1995 yılından itibaren literatürde yerini alan bu metot, ülkemizde de Marmara zelzelesinden sonra ağır bir formda kullanılmış ve depremzedelerin ruhsal sıhhatlerini yerine getirmedeki somut tesirleri gözle görülmüştür. Ülkemizde ve tüm dünyada hala tesirli bir terapi formülü olarak kullanılmaktadır. Tüm yaş aralıklarında kendine has farklı disiplinlerle uygulanabilen bu sistem, ruhsal meselelerin çözülmesinde uygulamaya yönelik güçlü bir psikoterapi yaklaşımı olmasına karşın hafızamızdaki makûs anıları silmek üzere bir fonksiyona sahip değildir. Bu psikoterapi şeklinin amaçladığı şey, beynin yaşanan bir travmatik olayı aşikâr bir vaktin geçmesine bağlı olarak gündemimizden çıkarmasına ve bizdeki tesirlerinin azalmasına yardımcı olmaktır. Yani yaşadığımız olayı hiç olmamış üzere algılayamasak da bu terapi metoduyla bizde uyandırdığı olumsuz çağrışımlara karşı duyarsız hale gelebiliriz. Bu da bize, bu travmatik olaydan beslenen ruhsal sorunumuzun ortadan kalkmasında yardımcı olacaktır.

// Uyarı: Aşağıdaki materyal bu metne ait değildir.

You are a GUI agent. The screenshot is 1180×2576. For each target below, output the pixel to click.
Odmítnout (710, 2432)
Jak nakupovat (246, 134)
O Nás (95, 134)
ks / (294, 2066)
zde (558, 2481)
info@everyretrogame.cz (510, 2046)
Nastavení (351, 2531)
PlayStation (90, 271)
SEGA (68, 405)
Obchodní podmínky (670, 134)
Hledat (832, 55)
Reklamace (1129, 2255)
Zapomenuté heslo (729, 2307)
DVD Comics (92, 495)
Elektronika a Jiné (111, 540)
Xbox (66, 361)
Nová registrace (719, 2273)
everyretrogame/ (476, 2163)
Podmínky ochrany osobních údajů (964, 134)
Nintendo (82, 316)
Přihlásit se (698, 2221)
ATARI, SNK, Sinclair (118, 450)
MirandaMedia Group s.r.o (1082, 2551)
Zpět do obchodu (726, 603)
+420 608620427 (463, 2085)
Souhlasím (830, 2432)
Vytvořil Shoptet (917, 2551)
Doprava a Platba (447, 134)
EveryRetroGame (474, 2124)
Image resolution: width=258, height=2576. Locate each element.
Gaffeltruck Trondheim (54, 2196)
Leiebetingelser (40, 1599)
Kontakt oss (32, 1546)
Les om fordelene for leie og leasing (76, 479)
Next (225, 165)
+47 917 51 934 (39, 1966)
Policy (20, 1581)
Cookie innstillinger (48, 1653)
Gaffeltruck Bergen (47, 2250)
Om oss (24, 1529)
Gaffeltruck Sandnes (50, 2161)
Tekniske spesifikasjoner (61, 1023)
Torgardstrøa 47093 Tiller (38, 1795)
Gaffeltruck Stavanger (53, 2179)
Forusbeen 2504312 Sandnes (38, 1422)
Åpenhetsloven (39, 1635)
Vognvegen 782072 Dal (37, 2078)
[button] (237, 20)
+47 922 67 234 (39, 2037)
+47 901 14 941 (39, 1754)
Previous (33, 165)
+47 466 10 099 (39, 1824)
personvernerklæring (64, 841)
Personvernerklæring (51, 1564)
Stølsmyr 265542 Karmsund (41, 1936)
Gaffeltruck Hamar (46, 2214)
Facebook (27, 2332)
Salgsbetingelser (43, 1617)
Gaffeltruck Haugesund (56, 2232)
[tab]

Bu sistem her ne kadar literatürde “kısa müddetli terapiler” sınıfına girse de çözülecek sorunun kolektifliğine, şahsa yansıttığı tesirlere nazaran müddet manasında esnekleşebilmektedir. Bu sebeple terapinin gidişatı ve alınan dönüşler uygulamanın ne kadar süreceğiyle alakalı fikir verebilir. Lakin bunun için de terapi sürecine bir biçimde başlamış olmak gerekir. Terapinin başlanmadan evvel ne kadar süreceğine yönelik bir iddiada bulunmak pek de mümkün değildir. Bu nedenle danışanın sürece sabırla yaklaşması ve EMDR terapisinin formülleri hakkında bilgi sahibi olması terapinin olumlu sonuçlanması açısından değerlidir. Son olarak EMDR terapisi anılarınızdan kurtulmanızda değil onlar varken de sağlıklı bir hayat sürdürmenizde size yardımcı olur!